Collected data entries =
★ ★ ★ ★ ★
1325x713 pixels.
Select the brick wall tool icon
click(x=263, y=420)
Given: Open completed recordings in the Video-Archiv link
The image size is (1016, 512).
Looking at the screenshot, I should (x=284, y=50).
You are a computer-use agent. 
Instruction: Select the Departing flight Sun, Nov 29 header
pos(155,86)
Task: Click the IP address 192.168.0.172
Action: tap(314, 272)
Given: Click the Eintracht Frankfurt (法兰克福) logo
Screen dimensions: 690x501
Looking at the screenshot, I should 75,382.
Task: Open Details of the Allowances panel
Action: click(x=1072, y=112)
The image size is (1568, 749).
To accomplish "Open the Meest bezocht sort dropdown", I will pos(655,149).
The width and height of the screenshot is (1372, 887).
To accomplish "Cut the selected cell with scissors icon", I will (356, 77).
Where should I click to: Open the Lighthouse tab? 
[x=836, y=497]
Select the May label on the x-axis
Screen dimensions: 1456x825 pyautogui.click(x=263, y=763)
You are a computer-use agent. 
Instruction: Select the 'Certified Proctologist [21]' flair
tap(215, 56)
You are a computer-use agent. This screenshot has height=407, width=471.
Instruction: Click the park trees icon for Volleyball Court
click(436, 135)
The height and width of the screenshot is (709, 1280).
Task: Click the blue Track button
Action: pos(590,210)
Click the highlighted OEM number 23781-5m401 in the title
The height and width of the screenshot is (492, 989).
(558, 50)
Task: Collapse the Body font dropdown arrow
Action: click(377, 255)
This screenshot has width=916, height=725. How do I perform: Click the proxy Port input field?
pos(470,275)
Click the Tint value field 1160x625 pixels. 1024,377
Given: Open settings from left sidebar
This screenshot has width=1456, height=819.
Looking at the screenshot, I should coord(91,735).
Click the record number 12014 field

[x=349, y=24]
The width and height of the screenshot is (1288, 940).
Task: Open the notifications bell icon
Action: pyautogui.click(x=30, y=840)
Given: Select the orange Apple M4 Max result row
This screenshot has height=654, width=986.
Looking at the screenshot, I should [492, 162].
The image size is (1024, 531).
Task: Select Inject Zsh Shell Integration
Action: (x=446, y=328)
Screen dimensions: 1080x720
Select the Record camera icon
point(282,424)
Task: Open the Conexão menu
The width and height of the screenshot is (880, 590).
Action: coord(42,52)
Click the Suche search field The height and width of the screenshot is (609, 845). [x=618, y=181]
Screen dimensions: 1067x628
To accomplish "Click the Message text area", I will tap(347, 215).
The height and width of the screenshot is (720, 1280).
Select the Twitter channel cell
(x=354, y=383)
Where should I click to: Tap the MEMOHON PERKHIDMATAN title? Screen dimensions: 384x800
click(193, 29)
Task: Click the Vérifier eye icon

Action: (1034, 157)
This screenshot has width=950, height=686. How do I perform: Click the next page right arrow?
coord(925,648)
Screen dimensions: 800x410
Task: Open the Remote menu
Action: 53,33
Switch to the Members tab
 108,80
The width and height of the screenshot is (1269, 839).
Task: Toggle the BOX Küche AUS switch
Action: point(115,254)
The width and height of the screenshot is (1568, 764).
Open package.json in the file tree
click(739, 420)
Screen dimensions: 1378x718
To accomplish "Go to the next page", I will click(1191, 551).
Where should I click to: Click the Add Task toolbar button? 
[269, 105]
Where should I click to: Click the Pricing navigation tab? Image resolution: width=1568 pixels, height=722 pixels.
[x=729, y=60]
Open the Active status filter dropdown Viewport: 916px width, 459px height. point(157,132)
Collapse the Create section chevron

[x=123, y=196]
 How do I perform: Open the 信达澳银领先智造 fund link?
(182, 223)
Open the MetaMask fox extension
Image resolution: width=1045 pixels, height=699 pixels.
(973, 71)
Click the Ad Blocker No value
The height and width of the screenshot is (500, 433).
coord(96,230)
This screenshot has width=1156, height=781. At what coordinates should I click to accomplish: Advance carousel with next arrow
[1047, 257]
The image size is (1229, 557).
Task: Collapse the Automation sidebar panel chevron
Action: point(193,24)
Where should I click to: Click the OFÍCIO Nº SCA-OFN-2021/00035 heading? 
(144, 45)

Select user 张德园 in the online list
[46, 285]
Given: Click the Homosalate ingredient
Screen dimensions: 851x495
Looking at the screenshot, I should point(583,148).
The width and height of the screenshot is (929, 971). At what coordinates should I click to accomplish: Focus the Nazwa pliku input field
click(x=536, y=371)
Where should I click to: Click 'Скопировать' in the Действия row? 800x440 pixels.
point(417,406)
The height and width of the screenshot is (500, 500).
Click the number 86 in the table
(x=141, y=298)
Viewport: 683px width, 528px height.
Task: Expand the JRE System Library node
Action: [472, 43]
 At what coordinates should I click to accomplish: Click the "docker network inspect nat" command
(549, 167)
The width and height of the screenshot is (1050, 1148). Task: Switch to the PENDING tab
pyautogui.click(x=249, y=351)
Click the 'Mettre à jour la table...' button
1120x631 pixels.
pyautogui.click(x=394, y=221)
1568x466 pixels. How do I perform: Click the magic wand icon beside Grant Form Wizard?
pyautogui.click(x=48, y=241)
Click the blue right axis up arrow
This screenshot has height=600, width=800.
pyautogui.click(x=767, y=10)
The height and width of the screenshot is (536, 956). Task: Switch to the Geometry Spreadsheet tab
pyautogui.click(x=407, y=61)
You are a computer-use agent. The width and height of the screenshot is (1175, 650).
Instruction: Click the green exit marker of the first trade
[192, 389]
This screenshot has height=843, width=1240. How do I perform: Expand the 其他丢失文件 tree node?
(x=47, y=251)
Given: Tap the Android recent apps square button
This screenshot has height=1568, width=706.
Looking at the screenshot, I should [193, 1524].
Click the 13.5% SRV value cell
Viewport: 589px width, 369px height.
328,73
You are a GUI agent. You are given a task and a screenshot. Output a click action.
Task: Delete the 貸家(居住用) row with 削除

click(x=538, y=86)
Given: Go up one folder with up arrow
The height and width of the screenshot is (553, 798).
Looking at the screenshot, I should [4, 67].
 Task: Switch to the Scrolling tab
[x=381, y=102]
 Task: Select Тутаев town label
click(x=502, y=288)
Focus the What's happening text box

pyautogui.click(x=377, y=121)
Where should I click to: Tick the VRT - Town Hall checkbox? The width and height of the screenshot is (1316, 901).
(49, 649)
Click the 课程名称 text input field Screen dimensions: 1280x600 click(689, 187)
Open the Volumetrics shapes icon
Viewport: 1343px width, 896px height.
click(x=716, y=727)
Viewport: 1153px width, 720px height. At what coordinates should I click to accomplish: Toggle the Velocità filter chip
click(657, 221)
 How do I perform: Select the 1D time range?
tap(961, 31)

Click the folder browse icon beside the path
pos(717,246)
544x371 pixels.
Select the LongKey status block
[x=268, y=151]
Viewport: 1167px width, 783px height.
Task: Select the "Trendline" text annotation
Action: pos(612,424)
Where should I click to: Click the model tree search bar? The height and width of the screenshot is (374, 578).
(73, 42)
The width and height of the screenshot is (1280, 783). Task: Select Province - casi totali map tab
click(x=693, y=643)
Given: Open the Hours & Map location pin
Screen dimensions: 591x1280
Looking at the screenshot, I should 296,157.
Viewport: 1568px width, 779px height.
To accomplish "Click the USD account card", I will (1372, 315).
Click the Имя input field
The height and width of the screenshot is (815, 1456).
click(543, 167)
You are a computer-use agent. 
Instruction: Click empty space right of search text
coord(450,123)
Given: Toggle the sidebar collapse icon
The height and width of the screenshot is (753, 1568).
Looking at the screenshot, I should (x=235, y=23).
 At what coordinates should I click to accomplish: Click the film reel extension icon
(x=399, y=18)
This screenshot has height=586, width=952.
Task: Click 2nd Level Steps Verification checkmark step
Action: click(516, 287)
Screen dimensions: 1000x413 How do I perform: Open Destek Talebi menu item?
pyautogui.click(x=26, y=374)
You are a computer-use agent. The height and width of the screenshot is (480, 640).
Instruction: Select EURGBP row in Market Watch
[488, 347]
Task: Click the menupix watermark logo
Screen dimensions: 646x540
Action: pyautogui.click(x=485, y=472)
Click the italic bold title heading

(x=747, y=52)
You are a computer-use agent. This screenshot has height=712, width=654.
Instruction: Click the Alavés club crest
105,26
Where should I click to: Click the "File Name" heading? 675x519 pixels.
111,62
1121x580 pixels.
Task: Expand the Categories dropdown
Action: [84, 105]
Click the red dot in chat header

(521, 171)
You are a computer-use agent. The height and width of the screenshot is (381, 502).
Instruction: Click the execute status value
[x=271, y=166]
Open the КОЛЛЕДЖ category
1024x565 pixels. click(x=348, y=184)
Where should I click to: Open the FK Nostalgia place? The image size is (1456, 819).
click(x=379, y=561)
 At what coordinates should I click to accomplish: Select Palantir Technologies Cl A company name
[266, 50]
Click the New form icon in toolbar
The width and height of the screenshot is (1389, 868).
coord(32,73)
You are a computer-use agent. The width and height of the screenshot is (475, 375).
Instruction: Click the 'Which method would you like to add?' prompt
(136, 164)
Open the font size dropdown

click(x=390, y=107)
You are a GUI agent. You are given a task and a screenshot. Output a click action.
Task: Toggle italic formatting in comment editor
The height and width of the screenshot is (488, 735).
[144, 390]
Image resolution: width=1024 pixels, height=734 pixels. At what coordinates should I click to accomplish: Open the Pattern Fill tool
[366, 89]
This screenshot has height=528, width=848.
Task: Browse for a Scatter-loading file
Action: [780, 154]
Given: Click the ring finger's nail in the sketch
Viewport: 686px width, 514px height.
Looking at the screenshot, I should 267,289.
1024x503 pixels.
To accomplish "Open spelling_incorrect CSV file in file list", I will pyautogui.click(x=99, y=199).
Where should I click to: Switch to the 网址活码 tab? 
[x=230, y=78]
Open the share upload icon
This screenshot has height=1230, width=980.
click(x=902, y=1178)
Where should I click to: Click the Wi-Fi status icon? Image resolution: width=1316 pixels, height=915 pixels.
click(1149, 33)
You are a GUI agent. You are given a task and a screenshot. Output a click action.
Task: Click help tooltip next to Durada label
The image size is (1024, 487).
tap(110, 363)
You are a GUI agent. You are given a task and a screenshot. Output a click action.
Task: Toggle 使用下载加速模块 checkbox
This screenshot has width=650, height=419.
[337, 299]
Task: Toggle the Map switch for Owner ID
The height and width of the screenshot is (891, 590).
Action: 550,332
★ ★ ★ ★ ★
DIRECTIONS = Check the records above and copy each line that has the string "logo".

SOLUTION BELOW =
Given: Click the Eintracht Frankfurt (法兰克福) logo
Task: Click the menupix watermark logo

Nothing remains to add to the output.